Couple of models in production

roaffix · May 22, 2018, 11:22am

Hi everyone,

I’m trying to use couple of different models simultaneously in one big algorithm. Is it possible to run them on single GPU at the same time? And as I see, its kinda hard to deploy pytorch models in production pipeline. Should I turn to ONNX+Caffe2?

Thanks,
Anton

ptrblck · May 22, 2018, 1:42pm

It should be possible to run different models on the same GPU, however I think you could lose a lot of performance, since the models would have to wait for each other to finish the processing.

Maybe multiprocessing might help, but I’m not really familiar with all the limitations.

What kind of deployment environment do you have?
You could easily setup a webserver using flask or any other framework and serve your models there.
If you need a lot of throughput on a local machine, I would go for ONNX and Caffe2.

PyTorch 1.0 will support easy deployment with Caffe2 as stated here. You would have to wait a few months though, because the version is scheduled to be released this summer/autumn as far as I know.

roaffix · May 22, 2018, 2:19pm

however I think you could lose a lot of performance, since the models would have to wait for each other to finish the processing.

What kind of deployment environment do you have?

I used a local machine and it was OK for other frameworks.
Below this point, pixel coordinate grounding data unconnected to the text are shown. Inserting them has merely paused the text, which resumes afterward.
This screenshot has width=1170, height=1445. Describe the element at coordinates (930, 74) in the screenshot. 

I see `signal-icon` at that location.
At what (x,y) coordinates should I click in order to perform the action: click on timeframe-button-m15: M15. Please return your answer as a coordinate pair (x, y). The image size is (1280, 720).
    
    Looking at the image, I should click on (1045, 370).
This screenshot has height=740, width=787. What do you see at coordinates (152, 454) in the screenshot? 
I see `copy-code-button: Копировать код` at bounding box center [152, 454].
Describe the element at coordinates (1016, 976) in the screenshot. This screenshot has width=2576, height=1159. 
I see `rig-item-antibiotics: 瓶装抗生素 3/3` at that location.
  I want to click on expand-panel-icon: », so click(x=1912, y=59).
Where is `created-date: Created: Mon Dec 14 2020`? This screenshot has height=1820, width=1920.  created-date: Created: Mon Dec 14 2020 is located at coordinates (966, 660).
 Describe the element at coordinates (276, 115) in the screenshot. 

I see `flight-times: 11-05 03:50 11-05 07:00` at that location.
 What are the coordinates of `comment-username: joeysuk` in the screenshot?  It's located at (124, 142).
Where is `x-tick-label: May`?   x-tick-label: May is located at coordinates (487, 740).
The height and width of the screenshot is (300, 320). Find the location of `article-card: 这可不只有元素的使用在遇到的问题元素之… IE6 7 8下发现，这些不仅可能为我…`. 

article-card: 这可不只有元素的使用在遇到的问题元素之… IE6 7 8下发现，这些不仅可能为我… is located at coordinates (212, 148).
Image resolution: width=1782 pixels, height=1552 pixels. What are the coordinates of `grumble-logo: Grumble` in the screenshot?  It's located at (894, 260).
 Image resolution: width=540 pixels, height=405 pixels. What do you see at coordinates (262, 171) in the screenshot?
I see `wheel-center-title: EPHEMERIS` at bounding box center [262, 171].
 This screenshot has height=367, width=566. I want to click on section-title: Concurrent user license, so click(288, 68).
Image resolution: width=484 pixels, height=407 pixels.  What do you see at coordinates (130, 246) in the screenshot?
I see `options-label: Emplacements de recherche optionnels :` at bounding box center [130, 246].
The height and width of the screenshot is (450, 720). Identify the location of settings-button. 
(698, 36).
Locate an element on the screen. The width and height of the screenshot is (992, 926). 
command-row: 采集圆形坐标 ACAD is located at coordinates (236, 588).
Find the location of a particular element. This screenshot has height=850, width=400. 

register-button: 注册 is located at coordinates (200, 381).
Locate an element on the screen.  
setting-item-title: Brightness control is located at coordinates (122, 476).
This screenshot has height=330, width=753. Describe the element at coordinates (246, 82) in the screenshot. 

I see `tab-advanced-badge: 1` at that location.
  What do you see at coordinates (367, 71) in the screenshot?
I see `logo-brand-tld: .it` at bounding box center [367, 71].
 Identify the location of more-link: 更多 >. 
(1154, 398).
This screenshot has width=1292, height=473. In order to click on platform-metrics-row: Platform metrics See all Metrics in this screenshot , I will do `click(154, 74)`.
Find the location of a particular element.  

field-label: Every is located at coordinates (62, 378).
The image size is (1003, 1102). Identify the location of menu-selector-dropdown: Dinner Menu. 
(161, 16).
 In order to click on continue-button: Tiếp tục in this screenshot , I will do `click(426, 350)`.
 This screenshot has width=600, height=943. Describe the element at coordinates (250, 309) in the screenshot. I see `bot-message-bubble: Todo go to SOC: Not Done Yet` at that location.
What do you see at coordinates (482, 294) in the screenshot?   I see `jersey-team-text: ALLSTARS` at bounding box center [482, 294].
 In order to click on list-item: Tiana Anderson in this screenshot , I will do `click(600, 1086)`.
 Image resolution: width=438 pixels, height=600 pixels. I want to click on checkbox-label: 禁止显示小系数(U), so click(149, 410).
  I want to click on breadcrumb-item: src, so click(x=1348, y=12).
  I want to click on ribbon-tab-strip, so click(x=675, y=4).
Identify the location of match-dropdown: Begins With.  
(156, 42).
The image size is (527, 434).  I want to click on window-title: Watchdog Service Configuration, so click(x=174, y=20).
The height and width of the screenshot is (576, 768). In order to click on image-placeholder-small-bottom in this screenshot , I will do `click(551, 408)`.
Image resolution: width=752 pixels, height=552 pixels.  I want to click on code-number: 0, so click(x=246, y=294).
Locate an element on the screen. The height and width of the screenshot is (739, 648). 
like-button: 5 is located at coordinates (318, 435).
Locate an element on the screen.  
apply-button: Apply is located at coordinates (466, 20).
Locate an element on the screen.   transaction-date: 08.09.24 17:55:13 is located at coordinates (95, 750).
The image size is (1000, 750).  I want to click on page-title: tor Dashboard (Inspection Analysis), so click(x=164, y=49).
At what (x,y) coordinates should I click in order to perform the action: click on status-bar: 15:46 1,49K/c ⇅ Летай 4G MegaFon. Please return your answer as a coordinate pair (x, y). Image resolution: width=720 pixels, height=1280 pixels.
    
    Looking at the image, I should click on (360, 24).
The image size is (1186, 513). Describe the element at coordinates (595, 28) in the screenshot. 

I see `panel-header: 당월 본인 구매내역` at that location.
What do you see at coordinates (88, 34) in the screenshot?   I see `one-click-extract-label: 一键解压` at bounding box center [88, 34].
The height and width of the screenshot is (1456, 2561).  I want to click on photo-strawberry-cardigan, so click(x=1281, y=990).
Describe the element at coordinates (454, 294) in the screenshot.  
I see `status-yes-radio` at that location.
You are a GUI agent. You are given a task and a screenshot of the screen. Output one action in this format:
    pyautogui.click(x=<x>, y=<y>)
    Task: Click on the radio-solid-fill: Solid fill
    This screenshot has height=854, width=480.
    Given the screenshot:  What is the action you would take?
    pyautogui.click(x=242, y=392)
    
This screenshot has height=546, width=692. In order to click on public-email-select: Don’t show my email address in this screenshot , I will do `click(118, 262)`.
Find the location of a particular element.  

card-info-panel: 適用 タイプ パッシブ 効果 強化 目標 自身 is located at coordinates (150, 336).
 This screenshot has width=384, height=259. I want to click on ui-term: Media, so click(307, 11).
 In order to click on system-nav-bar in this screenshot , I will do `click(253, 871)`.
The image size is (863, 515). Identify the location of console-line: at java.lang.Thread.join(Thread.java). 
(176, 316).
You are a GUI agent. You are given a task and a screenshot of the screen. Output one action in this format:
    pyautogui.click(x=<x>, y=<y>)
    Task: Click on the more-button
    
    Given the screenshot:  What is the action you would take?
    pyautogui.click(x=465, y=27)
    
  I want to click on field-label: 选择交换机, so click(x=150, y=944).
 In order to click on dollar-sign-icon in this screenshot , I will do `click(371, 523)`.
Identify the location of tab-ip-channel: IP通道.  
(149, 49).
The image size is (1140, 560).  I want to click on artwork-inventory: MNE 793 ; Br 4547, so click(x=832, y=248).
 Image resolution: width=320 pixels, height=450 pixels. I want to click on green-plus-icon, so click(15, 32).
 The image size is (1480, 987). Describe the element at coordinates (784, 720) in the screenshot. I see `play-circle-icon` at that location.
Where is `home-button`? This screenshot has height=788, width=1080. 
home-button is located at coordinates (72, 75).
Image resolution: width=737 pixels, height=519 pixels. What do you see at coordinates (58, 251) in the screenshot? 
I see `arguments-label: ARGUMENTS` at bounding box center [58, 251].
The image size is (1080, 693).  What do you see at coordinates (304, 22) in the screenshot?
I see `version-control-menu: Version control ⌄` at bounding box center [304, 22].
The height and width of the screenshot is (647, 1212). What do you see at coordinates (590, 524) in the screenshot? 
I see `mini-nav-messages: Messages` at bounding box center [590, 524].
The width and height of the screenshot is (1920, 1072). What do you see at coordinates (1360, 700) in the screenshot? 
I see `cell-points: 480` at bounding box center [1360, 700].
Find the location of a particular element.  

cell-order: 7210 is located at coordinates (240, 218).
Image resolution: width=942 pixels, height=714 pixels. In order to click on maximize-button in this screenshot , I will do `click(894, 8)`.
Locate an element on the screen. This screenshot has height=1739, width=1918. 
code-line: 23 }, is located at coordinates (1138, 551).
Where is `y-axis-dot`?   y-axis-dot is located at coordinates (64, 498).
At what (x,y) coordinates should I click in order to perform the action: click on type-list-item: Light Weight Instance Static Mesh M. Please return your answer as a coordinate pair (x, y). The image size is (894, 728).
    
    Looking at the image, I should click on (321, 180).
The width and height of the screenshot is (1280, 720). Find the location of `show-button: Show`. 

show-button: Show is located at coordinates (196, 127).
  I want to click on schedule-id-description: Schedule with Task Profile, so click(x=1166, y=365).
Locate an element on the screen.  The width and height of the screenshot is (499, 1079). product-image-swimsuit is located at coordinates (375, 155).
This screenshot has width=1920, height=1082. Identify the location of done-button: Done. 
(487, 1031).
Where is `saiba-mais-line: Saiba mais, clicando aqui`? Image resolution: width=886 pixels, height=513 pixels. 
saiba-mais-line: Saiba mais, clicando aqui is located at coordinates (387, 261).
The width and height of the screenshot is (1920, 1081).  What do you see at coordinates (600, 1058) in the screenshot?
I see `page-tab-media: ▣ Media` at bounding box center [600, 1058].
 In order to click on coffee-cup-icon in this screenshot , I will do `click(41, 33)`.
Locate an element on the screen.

E.g., in Tensorflow I created two different sessions and used them in the “production pipeline”. So each session was used individually and they were manually allocated in memory. Is it possible to make such a trick with pytorch or onnx + caffe2?

PyTorch 1.0 will support easy deployment with Caffe2 as stated here.

As I understood, release 1.0 will just simplify the onnx+caffe2 conversion. Am I wrong and it will be another solution? Anyway, I would like to find an alternative 1.0 solution now, if it possible

ptrblck · May 22, 2018, 2:25pm

You could just create several different models, push them onto the GPU and feed your data.
I suppose Tensorflow is doing the same.
However, since the GPU has limited resources, your performance might be limited, since the models might have to wait for each other.
You could try to use the CPU instead, if you have single input images for example.

As a side note: maybe glow might be interesting for you.

Yeah, that’s also how I understand it.

roaffix · May 22, 2018, 2:36pm

So, as I understood:

I save a model this way

# ... some code here
torch.save(model.state_dict(), "{}.pt".format(output_name))
# NOTE: output_name is modelX_name in next steps

Then I load model this way

model1 = ... # your model1. E.g, model1 = CatDogClassifier().to('cuda')
model2 = ... # your model2
model1.load_state_dict(torch.load(model1_name))
model2.load_state_dict(torch.load(model2_name))

And If I want to make a prediction I simply type

X = ... #some data. 
# e.g, X = torch.tensor(X, requires_grad=False, dtype=torch.float).to('cuda')
out1 = torch.max(model1(X), 1)[1]
# and for numpy output if you use 'cuda':
# out1 = torch.max(model1(X), 1)[1].cpu().numpy()

Please, correct me if I’m wrong. Can you provide something like pseudocode if I’m missed something?

ptrblck · May 22, 2018, 2:40pm

Looks perfectly fine!
Your model might not be located at torch.Model(), but I assume that’s just a typo.

You should definitely check, if CPU won’t be faster for single inputs.

roaffix · May 22, 2018, 2:52pm

Thanks. I will try ASAP

roaffix · May 25, 2018, 1:03pm

So, in my typo model1 = torch.Model() I loaded a model as the class. Is it possible to avoid this step?
Also, state_dict raises the error with unexpected and missing keys.

ptrblck · May 25, 2018, 1:54pm

I’m not sure, how else you would like to get your predictions.
A model might be the easiest solution.
Why do you want to avoid it?

The state_dict errors is thrown, if you save a model and change its architecture after.

roaffix · May 25, 2018, 2:14pm

Just tried to avoid long dependencies.

upd. Solved problem with state_dict. That was my mistake

roaffix · May 25, 2018, 3:21pm

Note for hackers, who will look through this post later. I changed a little bit post with a solution, so don’t get confused about later my or @ptrblck comments

SixerWang · November 30, 2020, 8:38am

I am sorry, I don’t understand how to run two models at the same time, your code could do this?